Fiction by Alex McElroy
That night, after visiting his father at the hospital for the final time, Franklin went for a swim at his motel. A locked rusty gate surrounded the pool. He retrieved a key from the manager and was told not to dive. He promised he wouldn’t. The kidney-shaped pool was shallow at both ends. A light built into its wall tinted the water enigmatically blue. Sodden leaves and grass clippings bobbed on the surface alongside dead bugs. Franklin cannonballed into the deeper end (four feet). The concrete floor scraped his knees. The manager, visible through the motel’s glass entrance, glared at him. He expected her to come reprimand him, but all she did was glare.
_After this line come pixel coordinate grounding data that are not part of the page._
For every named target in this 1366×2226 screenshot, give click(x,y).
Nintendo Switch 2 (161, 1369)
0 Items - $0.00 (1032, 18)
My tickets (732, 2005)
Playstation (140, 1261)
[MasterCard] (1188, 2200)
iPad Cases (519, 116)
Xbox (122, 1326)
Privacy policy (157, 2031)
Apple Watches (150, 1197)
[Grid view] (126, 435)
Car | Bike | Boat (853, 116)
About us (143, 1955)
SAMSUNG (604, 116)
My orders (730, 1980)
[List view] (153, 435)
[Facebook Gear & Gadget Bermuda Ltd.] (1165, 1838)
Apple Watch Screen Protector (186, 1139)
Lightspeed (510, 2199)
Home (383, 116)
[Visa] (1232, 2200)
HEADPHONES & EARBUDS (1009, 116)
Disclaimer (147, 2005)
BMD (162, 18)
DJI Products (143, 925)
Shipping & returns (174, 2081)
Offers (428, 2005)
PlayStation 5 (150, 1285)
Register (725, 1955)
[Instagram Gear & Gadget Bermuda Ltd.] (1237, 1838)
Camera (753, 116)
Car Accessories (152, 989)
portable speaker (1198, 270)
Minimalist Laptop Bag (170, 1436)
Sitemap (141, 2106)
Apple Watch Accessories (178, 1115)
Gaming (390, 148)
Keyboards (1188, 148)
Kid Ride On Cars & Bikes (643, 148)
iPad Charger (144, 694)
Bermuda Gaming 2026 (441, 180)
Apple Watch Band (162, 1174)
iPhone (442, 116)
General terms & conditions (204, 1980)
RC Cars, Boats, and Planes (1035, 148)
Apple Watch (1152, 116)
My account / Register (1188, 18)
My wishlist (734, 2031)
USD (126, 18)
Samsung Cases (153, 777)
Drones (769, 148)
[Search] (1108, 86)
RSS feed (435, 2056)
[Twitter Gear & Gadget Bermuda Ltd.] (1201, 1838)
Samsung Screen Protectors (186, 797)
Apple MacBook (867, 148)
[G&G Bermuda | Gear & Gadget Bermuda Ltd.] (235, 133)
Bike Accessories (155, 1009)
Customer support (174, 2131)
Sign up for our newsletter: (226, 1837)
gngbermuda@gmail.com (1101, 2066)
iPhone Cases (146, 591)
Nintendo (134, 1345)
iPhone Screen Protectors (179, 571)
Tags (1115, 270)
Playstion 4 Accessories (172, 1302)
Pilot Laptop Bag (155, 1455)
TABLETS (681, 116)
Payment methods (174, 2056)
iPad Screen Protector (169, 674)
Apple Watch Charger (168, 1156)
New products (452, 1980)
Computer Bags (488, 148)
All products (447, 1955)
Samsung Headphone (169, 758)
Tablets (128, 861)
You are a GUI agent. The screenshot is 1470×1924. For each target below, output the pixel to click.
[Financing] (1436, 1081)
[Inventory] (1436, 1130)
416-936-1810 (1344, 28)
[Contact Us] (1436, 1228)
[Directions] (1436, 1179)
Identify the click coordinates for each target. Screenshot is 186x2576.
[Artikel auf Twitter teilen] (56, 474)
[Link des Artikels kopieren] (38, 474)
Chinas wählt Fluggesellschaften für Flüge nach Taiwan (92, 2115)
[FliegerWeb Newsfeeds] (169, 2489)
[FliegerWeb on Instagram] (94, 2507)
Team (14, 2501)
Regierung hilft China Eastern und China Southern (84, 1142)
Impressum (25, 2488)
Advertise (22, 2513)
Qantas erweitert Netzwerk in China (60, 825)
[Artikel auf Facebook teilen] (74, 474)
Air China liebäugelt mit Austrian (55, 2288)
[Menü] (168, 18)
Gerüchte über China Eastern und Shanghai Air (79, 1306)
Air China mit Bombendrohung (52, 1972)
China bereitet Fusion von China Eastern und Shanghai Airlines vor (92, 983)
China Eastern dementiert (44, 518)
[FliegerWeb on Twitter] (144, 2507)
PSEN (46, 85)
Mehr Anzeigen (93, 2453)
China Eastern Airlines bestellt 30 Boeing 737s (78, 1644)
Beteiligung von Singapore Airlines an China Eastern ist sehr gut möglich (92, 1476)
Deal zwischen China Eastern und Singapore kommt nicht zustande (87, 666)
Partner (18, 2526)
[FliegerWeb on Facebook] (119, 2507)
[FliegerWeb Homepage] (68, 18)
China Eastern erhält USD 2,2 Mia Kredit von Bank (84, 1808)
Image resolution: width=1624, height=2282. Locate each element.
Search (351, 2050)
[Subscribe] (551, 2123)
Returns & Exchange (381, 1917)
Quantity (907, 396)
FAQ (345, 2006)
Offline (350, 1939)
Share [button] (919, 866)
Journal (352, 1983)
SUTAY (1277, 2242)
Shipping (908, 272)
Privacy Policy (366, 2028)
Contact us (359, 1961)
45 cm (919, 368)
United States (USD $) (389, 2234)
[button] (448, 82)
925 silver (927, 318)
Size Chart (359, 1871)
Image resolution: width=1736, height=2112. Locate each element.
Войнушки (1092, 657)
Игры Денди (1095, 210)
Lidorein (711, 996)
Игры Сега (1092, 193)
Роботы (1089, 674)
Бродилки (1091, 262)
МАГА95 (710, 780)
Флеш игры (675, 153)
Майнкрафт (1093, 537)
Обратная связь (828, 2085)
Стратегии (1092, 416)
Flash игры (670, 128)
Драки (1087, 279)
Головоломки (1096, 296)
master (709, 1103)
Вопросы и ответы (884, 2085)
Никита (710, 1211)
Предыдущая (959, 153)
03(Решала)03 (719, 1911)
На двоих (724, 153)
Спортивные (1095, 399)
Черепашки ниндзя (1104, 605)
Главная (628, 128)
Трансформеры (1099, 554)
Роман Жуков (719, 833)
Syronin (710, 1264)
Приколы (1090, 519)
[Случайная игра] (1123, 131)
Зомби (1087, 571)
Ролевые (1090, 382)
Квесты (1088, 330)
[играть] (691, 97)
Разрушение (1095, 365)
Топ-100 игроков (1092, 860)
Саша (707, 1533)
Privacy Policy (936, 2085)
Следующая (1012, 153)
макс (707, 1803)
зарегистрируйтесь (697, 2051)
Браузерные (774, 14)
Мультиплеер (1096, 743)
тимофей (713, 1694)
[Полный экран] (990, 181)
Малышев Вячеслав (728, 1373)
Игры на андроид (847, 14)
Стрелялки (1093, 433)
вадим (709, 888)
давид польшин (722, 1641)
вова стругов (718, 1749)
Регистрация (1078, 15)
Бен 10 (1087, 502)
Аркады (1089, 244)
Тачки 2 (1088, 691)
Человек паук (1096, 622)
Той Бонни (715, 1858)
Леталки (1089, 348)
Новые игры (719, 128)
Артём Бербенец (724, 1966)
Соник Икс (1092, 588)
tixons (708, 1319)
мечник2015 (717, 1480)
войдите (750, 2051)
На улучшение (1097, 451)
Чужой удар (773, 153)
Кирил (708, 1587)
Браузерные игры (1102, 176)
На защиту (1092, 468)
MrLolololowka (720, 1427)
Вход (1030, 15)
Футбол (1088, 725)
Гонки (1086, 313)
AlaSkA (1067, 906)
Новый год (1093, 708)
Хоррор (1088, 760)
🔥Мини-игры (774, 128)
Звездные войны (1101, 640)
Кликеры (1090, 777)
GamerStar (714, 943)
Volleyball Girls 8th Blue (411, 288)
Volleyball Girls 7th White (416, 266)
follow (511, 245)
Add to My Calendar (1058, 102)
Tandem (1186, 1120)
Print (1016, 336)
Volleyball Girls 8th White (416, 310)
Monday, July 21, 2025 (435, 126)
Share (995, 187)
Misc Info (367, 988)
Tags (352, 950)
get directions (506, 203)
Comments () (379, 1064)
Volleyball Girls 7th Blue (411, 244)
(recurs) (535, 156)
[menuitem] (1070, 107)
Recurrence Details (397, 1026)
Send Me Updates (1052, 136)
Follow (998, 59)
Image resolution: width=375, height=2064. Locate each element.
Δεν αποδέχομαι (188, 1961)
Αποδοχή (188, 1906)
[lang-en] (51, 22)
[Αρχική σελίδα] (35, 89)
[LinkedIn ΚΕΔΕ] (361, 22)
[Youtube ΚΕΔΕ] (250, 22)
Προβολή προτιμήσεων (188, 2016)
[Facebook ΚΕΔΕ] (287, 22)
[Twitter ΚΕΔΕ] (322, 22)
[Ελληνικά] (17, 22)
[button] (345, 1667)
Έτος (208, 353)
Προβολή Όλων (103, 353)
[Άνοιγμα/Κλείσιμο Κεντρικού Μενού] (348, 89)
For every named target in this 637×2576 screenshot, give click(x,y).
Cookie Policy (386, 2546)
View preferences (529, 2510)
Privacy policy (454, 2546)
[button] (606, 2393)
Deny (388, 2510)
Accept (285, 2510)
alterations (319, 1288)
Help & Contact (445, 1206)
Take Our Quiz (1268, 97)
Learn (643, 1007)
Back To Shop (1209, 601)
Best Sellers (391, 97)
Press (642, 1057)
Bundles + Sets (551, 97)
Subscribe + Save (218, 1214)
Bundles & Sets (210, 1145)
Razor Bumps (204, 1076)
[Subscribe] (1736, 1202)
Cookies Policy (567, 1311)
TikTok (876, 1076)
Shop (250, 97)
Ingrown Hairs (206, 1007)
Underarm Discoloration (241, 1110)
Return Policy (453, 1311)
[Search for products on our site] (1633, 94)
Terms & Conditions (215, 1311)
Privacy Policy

He strode back and forth, pumping his arms, splashing water. The activity bored him. What had he liked about swimming as a child? There was nothing to do except be wet? He remembered a fun game he used to play in his neighbors’ pools, when they weren’t home. In the game he would swim with slow, deliberate strokes, lips parted, trying to collect bugs in his mouth. He lost if he swallowed a bug. He had loved playing as a boy, but after two rounds that night he felt foolish. He didn’t want to be a man who tried to recapture his childhood. Nor did he want to be a man who turned his back on it. So, he kept playing. He quit midway through the sixth round. Something was tickling his molars. He walked to the edge and spit seven(ish) insects onto the concrete ledge: a moth, two bees, three-quarters of a dragonfly, a cricket, and a pair of frantic ladybugs, both still alive. They scuttled over the lifeless insects, reorienting themselves, and then looped off into the night. Franklin felt like a hero.